Le Sénat a adopté mardi une résolution préparée en commission des affaires culturelles, qui demande au gouvernement de défendre la diversité culturelle sur Internet au niveau européen, et de mieux traiter les ayants droit en France dans sa régulation du numérique.

Le Sénat a adopté mardi une résolution « tendant à garantir la diversité culturelle à l’ère numérique », pour marquer encore davantage l’attachement des sénateurs à l’industrie culturelle et à la protection de la propriété intellectuelle. La chambre haute du Parlement appelle le gouvernement à « poursuivre le travail de conviction entamé auprès des institutions européennes » pour imposer au niveau communautaire le modèle de la loi du prix unique du livre numérique adoptée en mai dernier, qui empêche les revendeurs de se faire concurrence – ce qui empêche donc surtout les potentiels lecteurs d’accéder à des livres moins chers.
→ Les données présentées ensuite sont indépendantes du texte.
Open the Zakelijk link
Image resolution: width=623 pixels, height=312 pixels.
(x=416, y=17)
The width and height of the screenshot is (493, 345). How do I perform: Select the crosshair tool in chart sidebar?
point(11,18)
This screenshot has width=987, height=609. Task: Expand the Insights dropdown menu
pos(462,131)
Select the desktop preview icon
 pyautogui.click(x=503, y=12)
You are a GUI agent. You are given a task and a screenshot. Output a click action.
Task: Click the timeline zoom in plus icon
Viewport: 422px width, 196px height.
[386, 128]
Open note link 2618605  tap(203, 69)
Les sénateurs souhaitent par ailleurs que la France pousse à l’adoption d’une « harmonisation des taux de TVA, afin que les services en ligne diffusant des livres, de la presse, des films ou de la musique puissent bénéficier d’un taux réduit« , alors qu’ils sont actuellement taxés à 19,6 %. Ce qui ferait reposer l’effort des baisses de prix sur le contribuable.
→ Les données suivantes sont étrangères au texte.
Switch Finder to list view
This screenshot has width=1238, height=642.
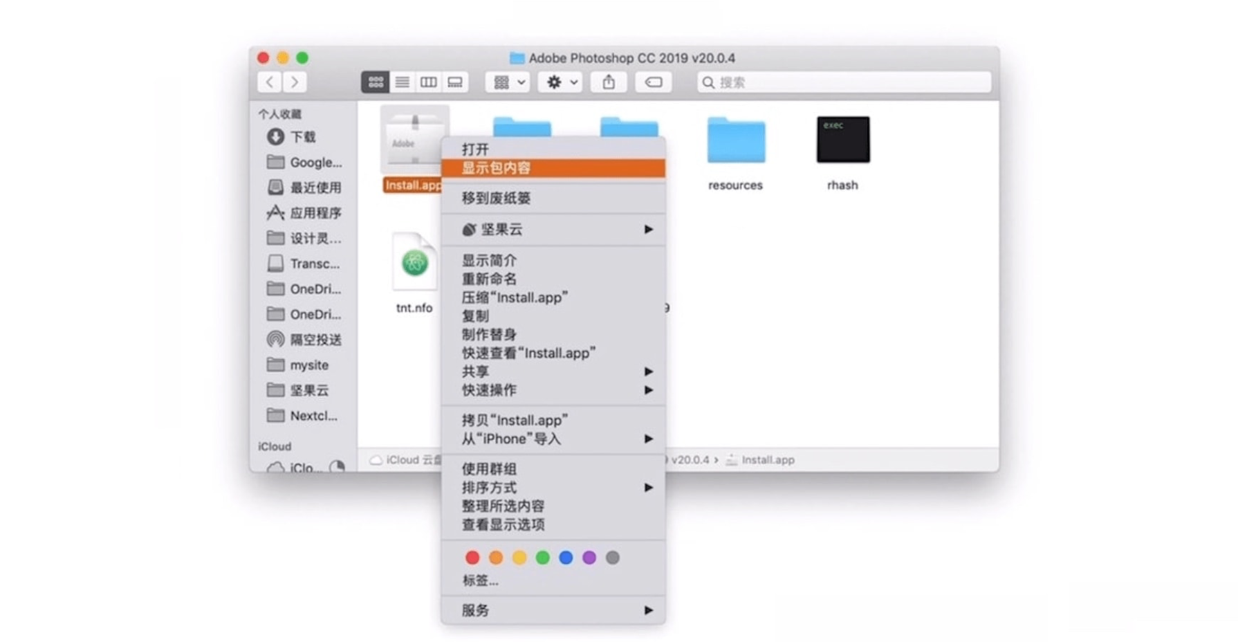pyautogui.click(x=402, y=82)
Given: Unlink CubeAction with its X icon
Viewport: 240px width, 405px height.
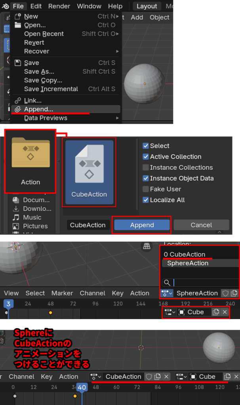Looking at the screenshot, I should [x=167, y=377].
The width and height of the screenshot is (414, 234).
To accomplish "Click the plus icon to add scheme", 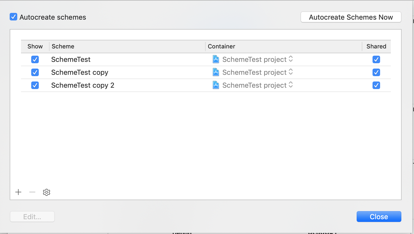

Pour le Sénat, la France doit entretenir une « défense résolue de cette conception de la diversité culturelle à l’ère numérique » dans ses négociations internationales, et faire que « cette politique respecte la propriété intellectuelle, garantisse aux auteurs une rémunération juste et équitable et se préoccupe, par ailleurs, de la protection des données personnelles et de la sécurité des systèmes« .

Fait amusant, le Sénat demande que « le Gouvernement associe davantage le Parlement et l’ensemble des professionnels concernés, en particulier les ayants droit, aux réflexions sur le développement du numérique, tant en France dans le cadre d’un Conseil national du numérique rénové, qu’au niveau de l’Union« . Les parlementaires parlent ainsi déjà de rénover le Conseil national du numérique, alors qu’il est né en avril dernier. Les ayants droit y avaient été exclus, tout comme les représentants du public et des consommateurs. Mais ces derniers, visiblement, ne sont pas la préoccupation du Sénat.